(Extracted data entries)
[Start of section]

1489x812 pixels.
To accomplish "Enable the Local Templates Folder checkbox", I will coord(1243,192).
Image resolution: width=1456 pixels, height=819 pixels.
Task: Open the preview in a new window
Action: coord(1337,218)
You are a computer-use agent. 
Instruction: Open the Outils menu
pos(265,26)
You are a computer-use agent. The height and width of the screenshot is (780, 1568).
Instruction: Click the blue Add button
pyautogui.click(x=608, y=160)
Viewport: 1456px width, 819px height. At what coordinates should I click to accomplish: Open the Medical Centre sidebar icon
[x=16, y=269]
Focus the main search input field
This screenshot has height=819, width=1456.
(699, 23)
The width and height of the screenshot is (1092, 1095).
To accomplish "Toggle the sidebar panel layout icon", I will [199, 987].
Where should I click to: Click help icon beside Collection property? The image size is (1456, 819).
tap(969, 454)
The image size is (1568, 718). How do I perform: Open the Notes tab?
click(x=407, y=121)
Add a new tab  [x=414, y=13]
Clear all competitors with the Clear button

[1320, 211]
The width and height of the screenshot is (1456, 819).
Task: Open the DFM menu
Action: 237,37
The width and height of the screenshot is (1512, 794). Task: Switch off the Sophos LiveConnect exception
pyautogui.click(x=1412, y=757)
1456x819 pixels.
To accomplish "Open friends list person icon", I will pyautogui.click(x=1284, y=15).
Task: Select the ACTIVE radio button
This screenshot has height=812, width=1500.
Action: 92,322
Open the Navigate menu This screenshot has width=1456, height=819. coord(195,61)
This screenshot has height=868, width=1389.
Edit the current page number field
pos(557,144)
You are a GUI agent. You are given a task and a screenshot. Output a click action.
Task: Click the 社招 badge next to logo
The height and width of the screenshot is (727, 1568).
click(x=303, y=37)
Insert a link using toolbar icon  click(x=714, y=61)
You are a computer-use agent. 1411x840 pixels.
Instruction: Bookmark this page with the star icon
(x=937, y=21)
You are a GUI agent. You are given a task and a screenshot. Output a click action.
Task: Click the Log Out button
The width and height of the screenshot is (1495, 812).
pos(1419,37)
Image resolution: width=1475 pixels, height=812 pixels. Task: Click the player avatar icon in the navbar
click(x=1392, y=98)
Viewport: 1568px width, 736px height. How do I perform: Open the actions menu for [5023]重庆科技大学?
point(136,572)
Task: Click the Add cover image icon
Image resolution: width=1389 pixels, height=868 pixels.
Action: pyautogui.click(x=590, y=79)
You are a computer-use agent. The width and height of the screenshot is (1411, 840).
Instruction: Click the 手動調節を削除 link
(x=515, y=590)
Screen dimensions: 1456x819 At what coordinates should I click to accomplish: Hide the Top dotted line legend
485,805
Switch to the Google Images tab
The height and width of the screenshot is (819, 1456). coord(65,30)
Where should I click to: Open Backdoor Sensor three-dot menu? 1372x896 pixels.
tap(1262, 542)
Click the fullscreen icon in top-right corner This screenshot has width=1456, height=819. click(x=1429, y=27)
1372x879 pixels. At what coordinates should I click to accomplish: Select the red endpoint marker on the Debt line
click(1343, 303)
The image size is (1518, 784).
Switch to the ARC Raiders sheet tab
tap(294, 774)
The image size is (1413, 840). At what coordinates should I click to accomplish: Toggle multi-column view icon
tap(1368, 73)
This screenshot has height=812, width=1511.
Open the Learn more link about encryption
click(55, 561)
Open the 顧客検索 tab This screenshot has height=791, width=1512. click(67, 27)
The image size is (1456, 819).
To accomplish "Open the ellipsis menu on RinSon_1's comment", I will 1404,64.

[End of section]

# Assigned task
Copy the entries above exactly. Miss none of them.

# Solution for this problem
1489x812 pixels.
To accomplish "Enable the Local Templates Folder checkbox", I will coord(1243,192).
Image resolution: width=1456 pixels, height=819 pixels.
Task: Open the preview in a new window
Action: coord(1337,218)
You are a computer-use agent. 
Instruction: Open the Outils menu
pos(265,26)
You are a computer-use agent. The height and width of the screenshot is (780, 1568).
Instruction: Click the blue Add button
pyautogui.click(x=608, y=160)
Viewport: 1456px width, 819px height. At what coordinates should I click to accomplish: Open the Medical Centre sidebar icon
[x=16, y=269]
Focus the main search input field
This screenshot has height=819, width=1456.
(699, 23)
The width and height of the screenshot is (1092, 1095).
To accomplish "Toggle the sidebar panel layout icon", I will [199, 987].
Where should I click to: Click help icon beside Collection property? The image size is (1456, 819).
tap(969, 454)
The image size is (1568, 718). How do I perform: Open the Notes tab?
click(x=407, y=121)
Add a new tab  [x=414, y=13]
Clear all competitors with the Clear button

[1320, 211]
The width and height of the screenshot is (1456, 819).
Task: Open the DFM menu
Action: 237,37
The width and height of the screenshot is (1512, 794). Task: Switch off the Sophos LiveConnect exception
pyautogui.click(x=1412, y=757)
1456x819 pixels.
To accomplish "Open friends list person icon", I will pyautogui.click(x=1284, y=15).
Task: Select the ACTIVE radio button
This screenshot has height=812, width=1500.
Action: 92,322
Open the Navigate menu This screenshot has width=1456, height=819. coord(195,61)
This screenshot has height=868, width=1389.
Edit the current page number field
pos(557,144)
You are a GUI agent. You are given a task and a screenshot. Output a click action.
Task: Click the 社招 badge next to logo
The height and width of the screenshot is (727, 1568).
click(x=303, y=37)
Insert a link using toolbar icon  click(x=714, y=61)
You are a computer-use agent. 1411x840 pixels.
Instruction: Bookmark this page with the star icon
(x=937, y=21)
You are a GUI agent. You are given a task and a screenshot. Output a click action.
Task: Click the Log Out button
The width and height of the screenshot is (1495, 812).
pos(1419,37)
Image resolution: width=1475 pixels, height=812 pixels. Task: Click the player avatar icon in the navbar
click(x=1392, y=98)
Viewport: 1568px width, 736px height. How do I perform: Open the actions menu for [5023]重庆科技大学?
point(136,572)
Task: Click the Add cover image icon
Image resolution: width=1389 pixels, height=868 pixels.
Action: pyautogui.click(x=590, y=79)
You are a computer-use agent. The width and height of the screenshot is (1411, 840).
Instruction: Click the 手動調節を削除 link
(x=515, y=590)
Screen dimensions: 1456x819 At what coordinates should I click to accomplish: Hide the Top dotted line legend
485,805
Switch to the Google Images tab
The height and width of the screenshot is (819, 1456). coord(65,30)
Where should I click to: Open Backdoor Sensor three-dot menu? 1372x896 pixels.
tap(1262, 542)
Click the fullscreen icon in top-right corner This screenshot has width=1456, height=819. click(x=1429, y=27)
1372x879 pixels. At what coordinates should I click to accomplish: Select the red endpoint marker on the Debt line
click(1343, 303)
The image size is (1518, 784).
Switch to the ARC Raiders sheet tab
tap(294, 774)
The image size is (1413, 840). At what coordinates should I click to accomplish: Toggle multi-column view icon
tap(1368, 73)
This screenshot has height=812, width=1511.
Open the Learn more link about encryption
click(55, 561)
Open the 顧客検索 tab This screenshot has height=791, width=1512. click(67, 27)
The image size is (1456, 819).
To accomplish "Open the ellipsis menu on RinSon_1's comment", I will 1404,64.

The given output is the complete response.